» **EXERCISE GOAL**
Report each line of the data that contains the string "will".

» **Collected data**
= Beginning of Section =

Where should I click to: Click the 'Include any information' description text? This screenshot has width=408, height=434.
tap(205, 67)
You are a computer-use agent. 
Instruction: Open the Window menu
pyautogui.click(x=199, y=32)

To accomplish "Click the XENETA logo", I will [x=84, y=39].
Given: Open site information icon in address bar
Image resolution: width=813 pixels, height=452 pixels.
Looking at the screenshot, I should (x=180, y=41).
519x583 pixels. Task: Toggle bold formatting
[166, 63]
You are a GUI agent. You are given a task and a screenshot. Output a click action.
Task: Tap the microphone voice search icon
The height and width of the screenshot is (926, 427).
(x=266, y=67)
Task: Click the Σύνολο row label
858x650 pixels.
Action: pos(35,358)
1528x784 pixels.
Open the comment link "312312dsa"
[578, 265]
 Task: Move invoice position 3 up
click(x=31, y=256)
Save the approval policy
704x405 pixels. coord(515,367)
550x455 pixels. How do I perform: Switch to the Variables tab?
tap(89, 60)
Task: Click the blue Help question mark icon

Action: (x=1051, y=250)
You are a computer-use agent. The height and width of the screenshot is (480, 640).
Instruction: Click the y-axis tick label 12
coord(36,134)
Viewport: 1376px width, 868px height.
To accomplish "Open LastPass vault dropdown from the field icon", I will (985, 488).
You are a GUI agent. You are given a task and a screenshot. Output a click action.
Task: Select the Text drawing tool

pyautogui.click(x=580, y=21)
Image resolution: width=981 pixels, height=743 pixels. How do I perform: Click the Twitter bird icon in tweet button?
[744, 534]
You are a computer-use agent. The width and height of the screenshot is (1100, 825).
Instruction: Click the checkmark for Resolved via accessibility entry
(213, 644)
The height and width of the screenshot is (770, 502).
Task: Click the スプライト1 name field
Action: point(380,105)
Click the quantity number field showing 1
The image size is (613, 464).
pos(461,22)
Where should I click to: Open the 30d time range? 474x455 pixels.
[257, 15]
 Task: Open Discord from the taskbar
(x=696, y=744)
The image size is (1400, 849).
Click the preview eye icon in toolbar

= End of Section =

» **TASK RESULT**
To accomplish "Click the XENETA logo", I will [x=84, y=39].
To accomplish "Open LastPass vault dropdown from the field icon", I will (985, 488).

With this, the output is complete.